Efficient way to analyze large amounts of data?

Efficient way to analyze large amounts of data? - c#

I need to analyze tens of thousands of lines of data. The data is imported from a text file. Each line of data has eight variables. Currently, I use a class to define the data structure. As I read through the text file, I store each line object in a generic list, List.
I am wondering if I should switch to using a relational database (SQL) as I will need to analyze the data in each line of text, trying to relate it to definition terms which I also currently store in generic lists (List).
The goal is to translate a large amount of data using definitions. I want the defined data to be filterable, searchable, etc. Using a database makes more sense the more I think about it, but I would like to confirm with more experienced developers before I make the changes, yet again (I was using structs and arraylists at first).
The only drawback I can think of, is that the data does not need to be retained after it has been translated and viewed by the user. There is no need for permanent storage of data, therefore using a database might be a little overkill.

It is not absolutely necessary to go a database. It depends on the actual size of the data and the process you need to do. If you are loading the data into a List with a custom class, why not use Linq to do your querying and filtering? Something like:
var query = from foo in List<Foo>
where foo.Prop = criteriaVar
select foo;
The real question is whether the data is so large that it cannot be loaded up into memory confortably. If that is the case, then yes, a database would be much simpler.

This is not a large amount of data. I don't see any reason to involve a database in your analysis.
There IS a query language built into C# -- LINQ. The original poster currently uses a list of objects, so there is really nothing left to do. It seems to me that a database in this situation would add far more heat than light.

It sounds like what you want is a database. Sqlite supports in-memory databases (use ":memory:" as the filename). I suspect others may have an in-memory mode as well.

I was facing the same problem that you faced now while I was working on my previous company.The thing is I was looking a concrete and good solution for a lot of bar code generated files.The bar code generates a text file with thousands of records with in a single file.Manipulating and presenting the data was so difficult for me at first.Based on the records what I programmed was, I create a class that read the file and loads the data to the data table and able to save it in database. The database what I used was SQL server 2005.Then I able to manage the saved data easily and present it which way I like it.The main point is read the data from the file and save to it to the data base.If you do so you will have a lot of options to manipulate and present as the way you like it.
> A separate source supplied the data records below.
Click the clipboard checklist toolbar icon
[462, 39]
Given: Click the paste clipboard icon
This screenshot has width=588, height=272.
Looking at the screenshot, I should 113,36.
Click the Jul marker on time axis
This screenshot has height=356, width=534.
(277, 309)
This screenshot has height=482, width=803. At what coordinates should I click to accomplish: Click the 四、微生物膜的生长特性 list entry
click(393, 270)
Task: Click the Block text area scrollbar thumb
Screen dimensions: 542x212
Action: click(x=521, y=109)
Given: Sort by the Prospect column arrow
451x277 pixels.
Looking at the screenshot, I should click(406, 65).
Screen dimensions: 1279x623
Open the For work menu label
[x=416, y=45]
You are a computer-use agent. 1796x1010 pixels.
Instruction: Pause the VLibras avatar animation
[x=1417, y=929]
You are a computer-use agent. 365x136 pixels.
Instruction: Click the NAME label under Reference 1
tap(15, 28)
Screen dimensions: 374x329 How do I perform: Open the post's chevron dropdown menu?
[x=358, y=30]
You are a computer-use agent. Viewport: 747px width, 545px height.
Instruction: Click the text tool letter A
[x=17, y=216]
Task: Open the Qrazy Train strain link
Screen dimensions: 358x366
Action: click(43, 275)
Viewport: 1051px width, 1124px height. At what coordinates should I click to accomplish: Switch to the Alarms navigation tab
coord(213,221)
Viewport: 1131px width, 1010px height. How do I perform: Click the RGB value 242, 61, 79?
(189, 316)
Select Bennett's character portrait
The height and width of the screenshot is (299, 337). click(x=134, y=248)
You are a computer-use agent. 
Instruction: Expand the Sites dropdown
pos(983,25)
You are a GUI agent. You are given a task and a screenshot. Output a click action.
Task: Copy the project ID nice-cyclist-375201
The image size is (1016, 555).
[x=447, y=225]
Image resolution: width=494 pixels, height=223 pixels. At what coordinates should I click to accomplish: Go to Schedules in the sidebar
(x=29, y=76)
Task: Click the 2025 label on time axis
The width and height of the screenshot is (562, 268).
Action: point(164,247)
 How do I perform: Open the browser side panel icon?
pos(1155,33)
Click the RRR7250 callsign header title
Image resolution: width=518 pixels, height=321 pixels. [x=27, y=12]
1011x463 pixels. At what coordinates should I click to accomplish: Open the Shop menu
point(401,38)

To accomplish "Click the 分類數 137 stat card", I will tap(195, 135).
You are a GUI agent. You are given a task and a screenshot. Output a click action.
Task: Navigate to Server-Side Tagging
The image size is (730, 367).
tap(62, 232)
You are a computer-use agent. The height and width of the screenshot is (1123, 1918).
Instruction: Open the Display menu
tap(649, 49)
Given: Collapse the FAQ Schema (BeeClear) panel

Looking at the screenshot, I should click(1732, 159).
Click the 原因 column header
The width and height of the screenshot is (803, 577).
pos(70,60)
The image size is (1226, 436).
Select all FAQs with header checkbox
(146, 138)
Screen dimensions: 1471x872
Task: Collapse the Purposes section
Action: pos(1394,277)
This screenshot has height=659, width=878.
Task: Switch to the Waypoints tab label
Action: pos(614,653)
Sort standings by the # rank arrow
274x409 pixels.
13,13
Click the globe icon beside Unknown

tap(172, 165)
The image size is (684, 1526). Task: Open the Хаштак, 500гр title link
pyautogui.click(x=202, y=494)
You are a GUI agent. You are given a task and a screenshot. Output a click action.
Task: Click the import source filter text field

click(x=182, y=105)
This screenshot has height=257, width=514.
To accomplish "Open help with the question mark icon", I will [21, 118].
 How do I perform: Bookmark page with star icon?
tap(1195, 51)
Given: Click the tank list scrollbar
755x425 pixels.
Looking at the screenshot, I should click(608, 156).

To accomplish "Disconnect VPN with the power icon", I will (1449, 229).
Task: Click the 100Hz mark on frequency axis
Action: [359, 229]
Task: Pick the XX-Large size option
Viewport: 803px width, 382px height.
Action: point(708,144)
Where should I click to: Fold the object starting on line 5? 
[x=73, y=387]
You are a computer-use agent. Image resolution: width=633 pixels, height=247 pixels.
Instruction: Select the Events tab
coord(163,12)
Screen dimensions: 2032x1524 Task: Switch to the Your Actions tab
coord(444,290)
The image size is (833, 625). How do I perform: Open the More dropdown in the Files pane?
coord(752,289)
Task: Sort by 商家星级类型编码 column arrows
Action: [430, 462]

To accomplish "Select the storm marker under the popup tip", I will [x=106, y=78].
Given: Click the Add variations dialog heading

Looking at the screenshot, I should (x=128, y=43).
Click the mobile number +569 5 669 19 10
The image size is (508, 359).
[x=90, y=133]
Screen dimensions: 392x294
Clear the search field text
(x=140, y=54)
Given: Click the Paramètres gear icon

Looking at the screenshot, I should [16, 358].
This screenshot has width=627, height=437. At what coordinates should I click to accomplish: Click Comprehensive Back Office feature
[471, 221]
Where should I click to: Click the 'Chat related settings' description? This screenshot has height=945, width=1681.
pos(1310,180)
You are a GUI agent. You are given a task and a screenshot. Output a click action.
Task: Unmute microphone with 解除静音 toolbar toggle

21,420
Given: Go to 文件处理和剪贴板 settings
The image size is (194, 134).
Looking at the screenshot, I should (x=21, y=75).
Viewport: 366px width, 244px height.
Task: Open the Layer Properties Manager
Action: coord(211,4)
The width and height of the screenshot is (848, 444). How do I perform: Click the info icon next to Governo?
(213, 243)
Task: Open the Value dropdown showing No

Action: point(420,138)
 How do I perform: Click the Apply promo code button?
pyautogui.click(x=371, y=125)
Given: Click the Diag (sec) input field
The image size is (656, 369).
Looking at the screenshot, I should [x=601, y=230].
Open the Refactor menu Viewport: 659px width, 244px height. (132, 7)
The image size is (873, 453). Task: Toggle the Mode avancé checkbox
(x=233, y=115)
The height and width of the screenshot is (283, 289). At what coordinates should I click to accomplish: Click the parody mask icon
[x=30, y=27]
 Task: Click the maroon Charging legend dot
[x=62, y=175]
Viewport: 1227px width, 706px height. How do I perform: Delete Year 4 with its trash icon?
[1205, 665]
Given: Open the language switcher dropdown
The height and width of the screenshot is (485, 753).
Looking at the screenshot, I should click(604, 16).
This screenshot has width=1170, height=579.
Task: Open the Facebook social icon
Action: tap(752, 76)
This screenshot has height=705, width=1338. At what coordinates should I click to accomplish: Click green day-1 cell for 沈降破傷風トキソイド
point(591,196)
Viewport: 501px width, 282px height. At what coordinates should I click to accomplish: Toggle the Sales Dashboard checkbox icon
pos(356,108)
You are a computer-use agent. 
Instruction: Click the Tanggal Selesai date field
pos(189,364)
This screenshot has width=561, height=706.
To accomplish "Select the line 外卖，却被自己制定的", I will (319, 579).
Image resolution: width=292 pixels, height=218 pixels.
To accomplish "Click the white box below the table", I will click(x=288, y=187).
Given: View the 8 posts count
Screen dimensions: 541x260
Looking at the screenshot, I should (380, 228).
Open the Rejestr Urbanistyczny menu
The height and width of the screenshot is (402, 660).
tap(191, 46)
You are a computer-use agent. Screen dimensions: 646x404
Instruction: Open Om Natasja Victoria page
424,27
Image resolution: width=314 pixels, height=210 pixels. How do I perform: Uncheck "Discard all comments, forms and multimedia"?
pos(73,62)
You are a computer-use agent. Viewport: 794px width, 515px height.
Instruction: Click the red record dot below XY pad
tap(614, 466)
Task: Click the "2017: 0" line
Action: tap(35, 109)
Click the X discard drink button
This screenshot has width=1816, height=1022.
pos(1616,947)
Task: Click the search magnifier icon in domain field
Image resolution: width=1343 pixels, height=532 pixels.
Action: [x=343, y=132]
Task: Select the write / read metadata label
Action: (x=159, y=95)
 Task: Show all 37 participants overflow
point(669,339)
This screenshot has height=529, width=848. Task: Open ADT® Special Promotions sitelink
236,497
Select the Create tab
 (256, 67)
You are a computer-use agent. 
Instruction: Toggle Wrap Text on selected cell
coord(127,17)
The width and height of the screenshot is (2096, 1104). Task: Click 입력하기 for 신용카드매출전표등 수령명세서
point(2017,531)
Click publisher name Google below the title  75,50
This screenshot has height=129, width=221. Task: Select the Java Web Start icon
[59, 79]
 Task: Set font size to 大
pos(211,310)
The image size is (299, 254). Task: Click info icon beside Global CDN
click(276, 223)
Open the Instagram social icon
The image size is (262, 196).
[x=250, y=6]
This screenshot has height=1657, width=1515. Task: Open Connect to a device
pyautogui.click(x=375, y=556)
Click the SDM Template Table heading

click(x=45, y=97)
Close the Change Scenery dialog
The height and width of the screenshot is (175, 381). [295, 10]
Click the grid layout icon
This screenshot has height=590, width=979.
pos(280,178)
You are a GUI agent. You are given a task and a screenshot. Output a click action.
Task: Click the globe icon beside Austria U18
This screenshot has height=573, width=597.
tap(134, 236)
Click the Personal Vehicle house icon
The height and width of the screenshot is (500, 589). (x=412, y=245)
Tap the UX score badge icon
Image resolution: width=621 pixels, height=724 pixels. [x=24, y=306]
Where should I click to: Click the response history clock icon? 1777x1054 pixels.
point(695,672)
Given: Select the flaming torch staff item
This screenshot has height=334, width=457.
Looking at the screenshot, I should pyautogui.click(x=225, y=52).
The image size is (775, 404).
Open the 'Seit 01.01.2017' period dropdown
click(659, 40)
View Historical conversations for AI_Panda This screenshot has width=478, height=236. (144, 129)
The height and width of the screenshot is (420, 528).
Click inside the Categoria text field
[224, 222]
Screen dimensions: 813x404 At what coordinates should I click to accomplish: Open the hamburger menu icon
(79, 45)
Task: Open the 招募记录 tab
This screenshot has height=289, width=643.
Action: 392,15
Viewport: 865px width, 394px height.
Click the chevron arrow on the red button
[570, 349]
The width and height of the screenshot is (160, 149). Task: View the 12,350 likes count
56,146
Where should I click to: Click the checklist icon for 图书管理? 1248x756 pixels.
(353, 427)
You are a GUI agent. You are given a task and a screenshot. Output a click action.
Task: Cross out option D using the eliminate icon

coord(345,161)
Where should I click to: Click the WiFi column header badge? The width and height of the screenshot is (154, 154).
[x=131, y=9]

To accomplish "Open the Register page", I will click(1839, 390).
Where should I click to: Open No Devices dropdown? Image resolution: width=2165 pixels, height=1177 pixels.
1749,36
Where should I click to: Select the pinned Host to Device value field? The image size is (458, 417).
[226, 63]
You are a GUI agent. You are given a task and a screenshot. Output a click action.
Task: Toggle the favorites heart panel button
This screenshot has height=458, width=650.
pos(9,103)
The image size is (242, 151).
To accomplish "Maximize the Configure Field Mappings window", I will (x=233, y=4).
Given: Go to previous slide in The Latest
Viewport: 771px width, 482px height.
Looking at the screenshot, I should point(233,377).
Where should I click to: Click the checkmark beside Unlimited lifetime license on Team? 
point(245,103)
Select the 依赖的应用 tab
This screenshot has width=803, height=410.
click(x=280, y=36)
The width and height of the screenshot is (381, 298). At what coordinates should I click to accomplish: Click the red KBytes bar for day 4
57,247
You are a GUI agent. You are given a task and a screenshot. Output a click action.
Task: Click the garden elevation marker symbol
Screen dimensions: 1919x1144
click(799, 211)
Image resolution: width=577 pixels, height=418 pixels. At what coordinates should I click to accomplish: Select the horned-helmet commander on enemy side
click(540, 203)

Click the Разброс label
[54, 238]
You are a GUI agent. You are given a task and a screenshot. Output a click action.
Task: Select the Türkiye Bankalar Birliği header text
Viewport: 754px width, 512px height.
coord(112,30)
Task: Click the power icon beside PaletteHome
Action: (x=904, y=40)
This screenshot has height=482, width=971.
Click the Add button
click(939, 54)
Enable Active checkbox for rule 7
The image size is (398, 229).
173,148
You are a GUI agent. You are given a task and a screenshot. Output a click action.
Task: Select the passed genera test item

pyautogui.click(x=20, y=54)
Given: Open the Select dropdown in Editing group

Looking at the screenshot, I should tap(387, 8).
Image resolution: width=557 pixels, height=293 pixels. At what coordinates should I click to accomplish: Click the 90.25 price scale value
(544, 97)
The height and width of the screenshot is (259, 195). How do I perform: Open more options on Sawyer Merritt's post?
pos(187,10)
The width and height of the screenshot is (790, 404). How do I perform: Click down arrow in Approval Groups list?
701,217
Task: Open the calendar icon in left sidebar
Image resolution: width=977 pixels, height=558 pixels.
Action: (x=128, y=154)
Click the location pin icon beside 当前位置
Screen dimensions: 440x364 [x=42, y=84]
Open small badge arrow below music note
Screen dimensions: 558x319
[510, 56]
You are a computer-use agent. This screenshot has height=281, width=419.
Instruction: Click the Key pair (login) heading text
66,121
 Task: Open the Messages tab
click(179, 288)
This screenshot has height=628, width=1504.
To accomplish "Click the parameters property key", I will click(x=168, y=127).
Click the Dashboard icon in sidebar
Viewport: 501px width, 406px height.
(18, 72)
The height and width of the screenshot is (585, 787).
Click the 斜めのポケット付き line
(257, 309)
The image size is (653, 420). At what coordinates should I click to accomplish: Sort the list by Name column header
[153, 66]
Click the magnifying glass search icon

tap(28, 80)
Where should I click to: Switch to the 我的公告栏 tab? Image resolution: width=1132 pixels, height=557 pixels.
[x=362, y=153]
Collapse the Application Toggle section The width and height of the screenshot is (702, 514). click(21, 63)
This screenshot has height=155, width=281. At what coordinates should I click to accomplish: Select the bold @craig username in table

If you do not mind using access, here is what you can do
Attach a blank Access db as a resource
When needed, write the db out to file.
Run a CREATE TABLE statement that handles the columns of your data
Import the data into the new table
Use sql to run your calculations
OnClose, delete that access db.
You can use a program like Resourcer to load the db into a resx file
ResourceManager res = new ResourceManager( "MyProject.blank_db", this.GetType().Assembly );
byte[] b = (byte[])res.GetObject( "access.blank" );
Then use the following code to pull the resource out of the project. Take the byte array and save it to the temp location with the temp filename
"MyProject.blank_db" is the location and name of the resource file
"access.blank" is the tab given to the resource to save

If the only thing you need to do is search and replace, you may consider using sed and awk and you can do searches using grep. Of course on a Unix platform.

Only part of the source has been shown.